__Problem statement__. Can you transcribe the data exactly? Leave the pictures out.

__Data records__.
◆ ◆ ◆
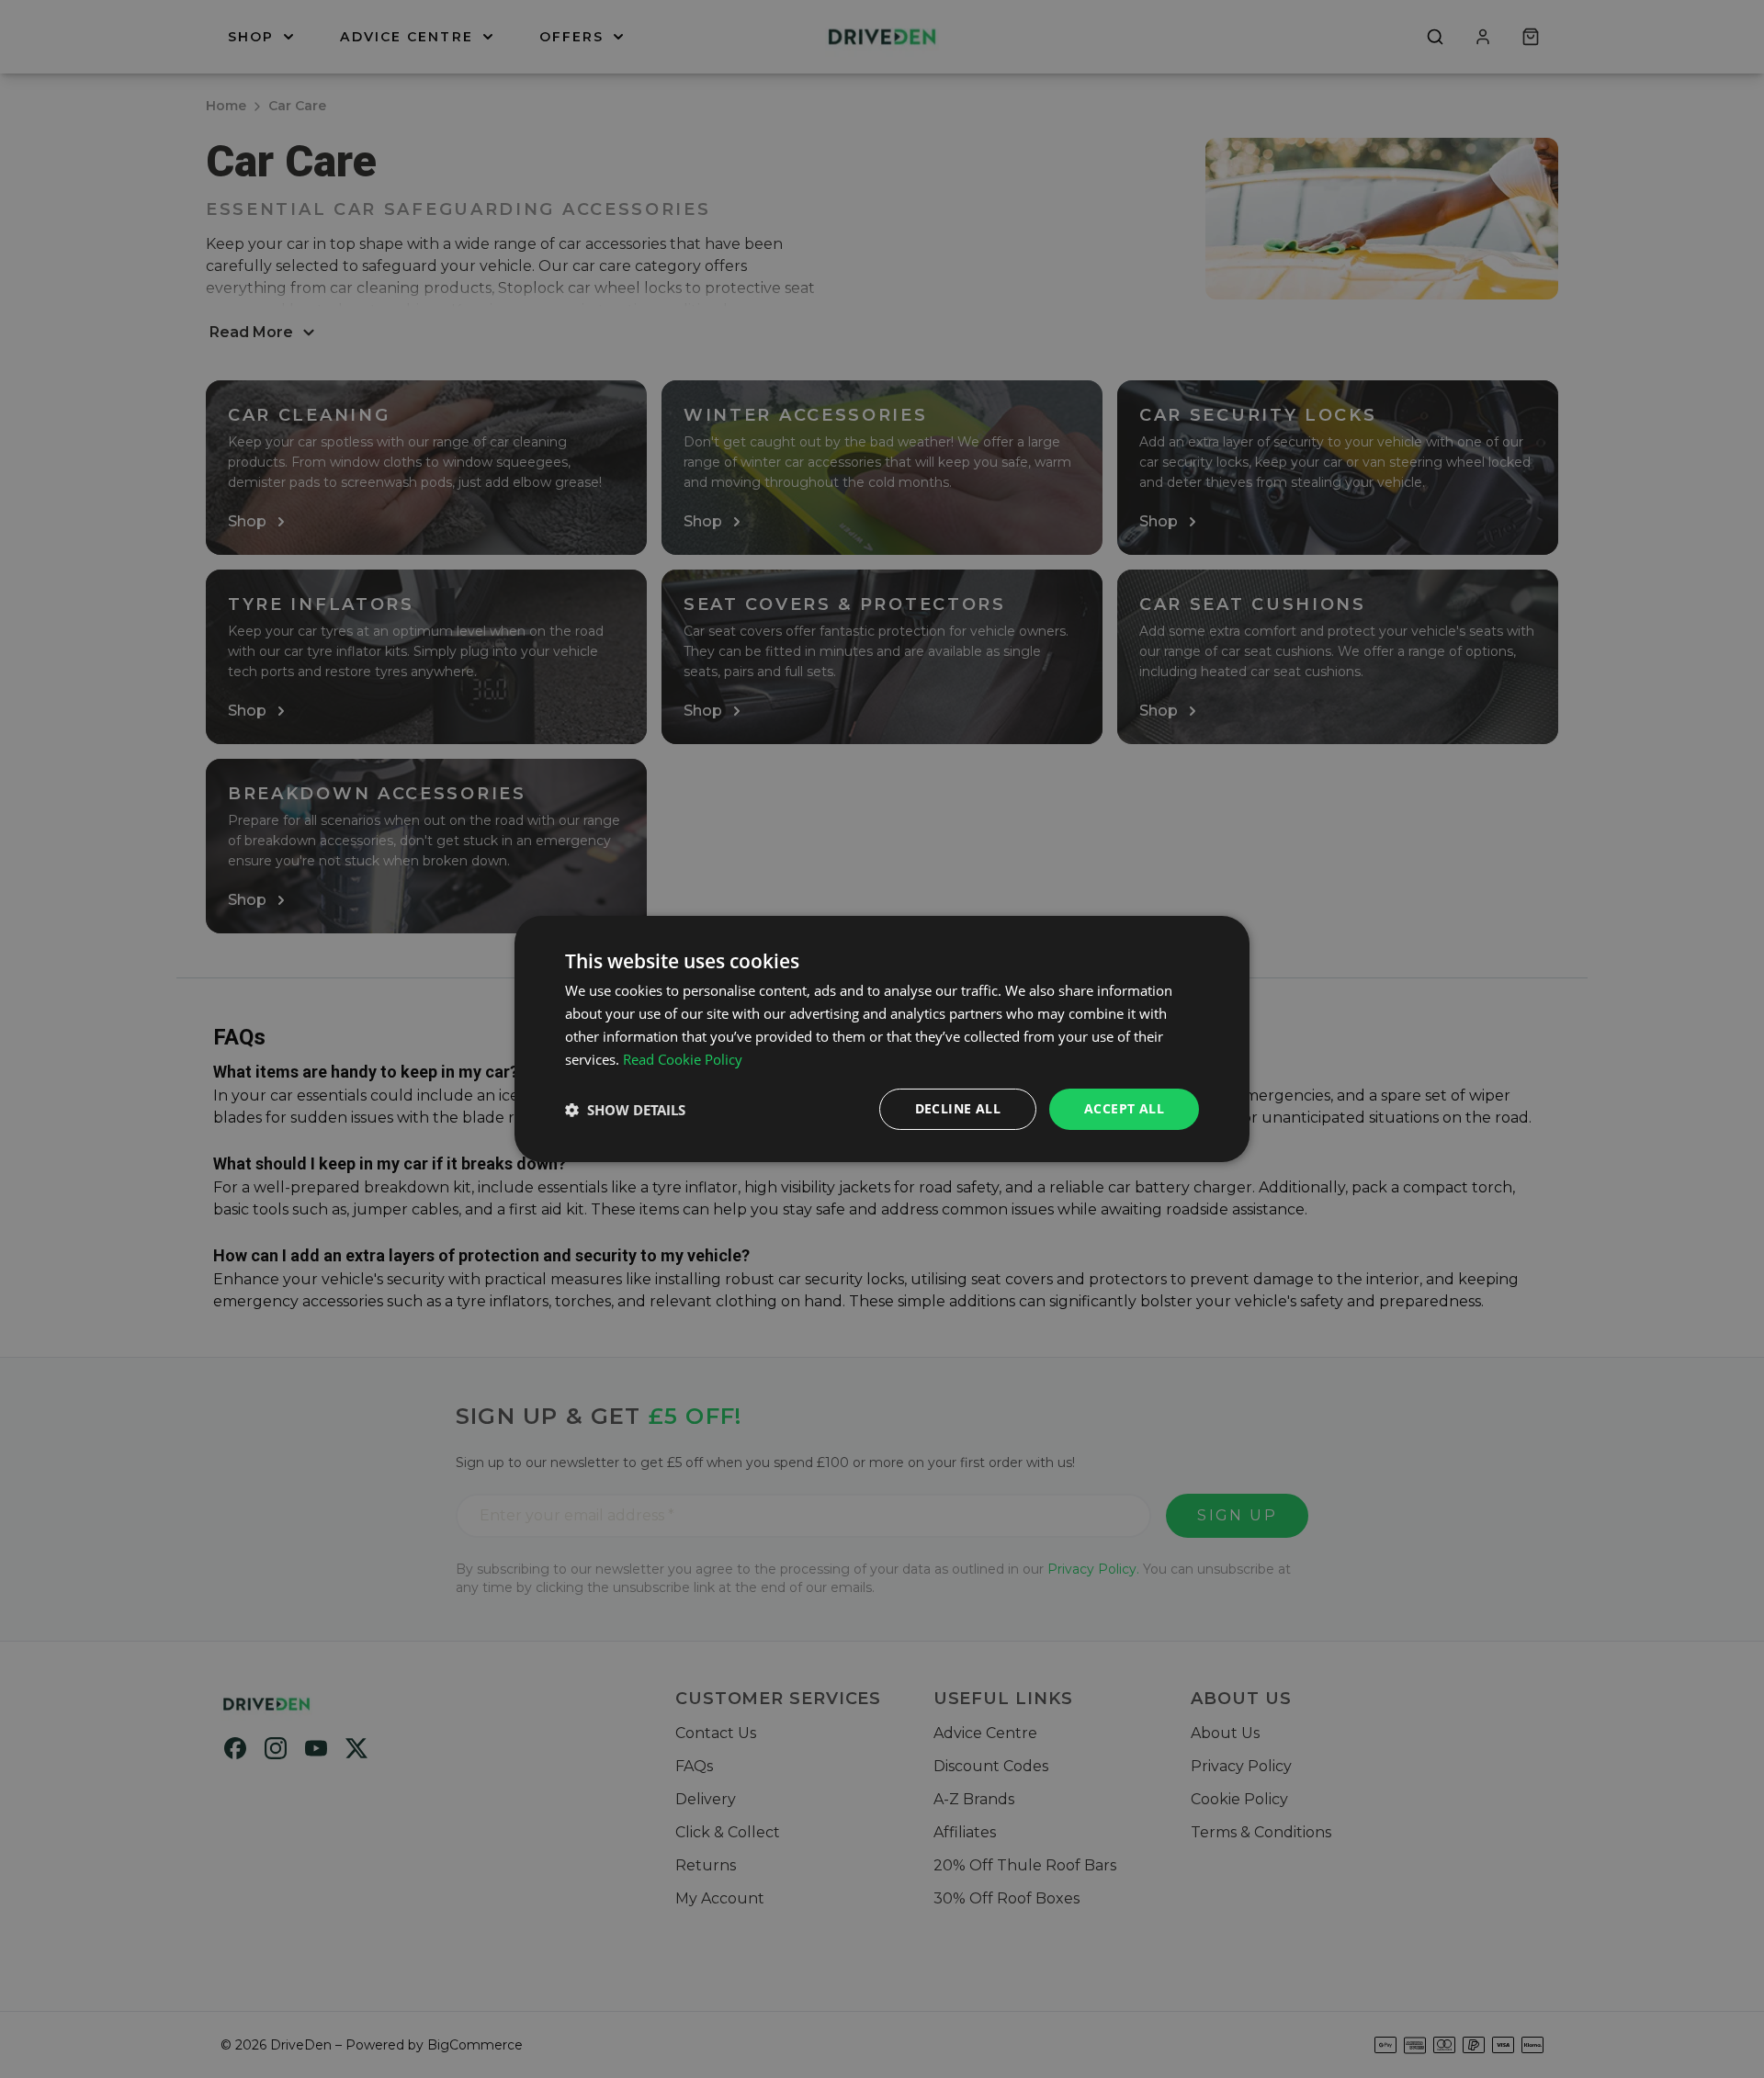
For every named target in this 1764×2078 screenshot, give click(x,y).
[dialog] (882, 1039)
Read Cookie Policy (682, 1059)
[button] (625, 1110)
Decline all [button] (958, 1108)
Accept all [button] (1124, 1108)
◆ ◆ ◆
__Answer section__.
For every named target in this 1764×2078 screenshot, give click(x,y).
[dialog] (882, 1039)
Read Cookie Policy (682, 1059)
[button] (625, 1110)
Decline all [button] (958, 1108)
Accept all [button] (1124, 1108)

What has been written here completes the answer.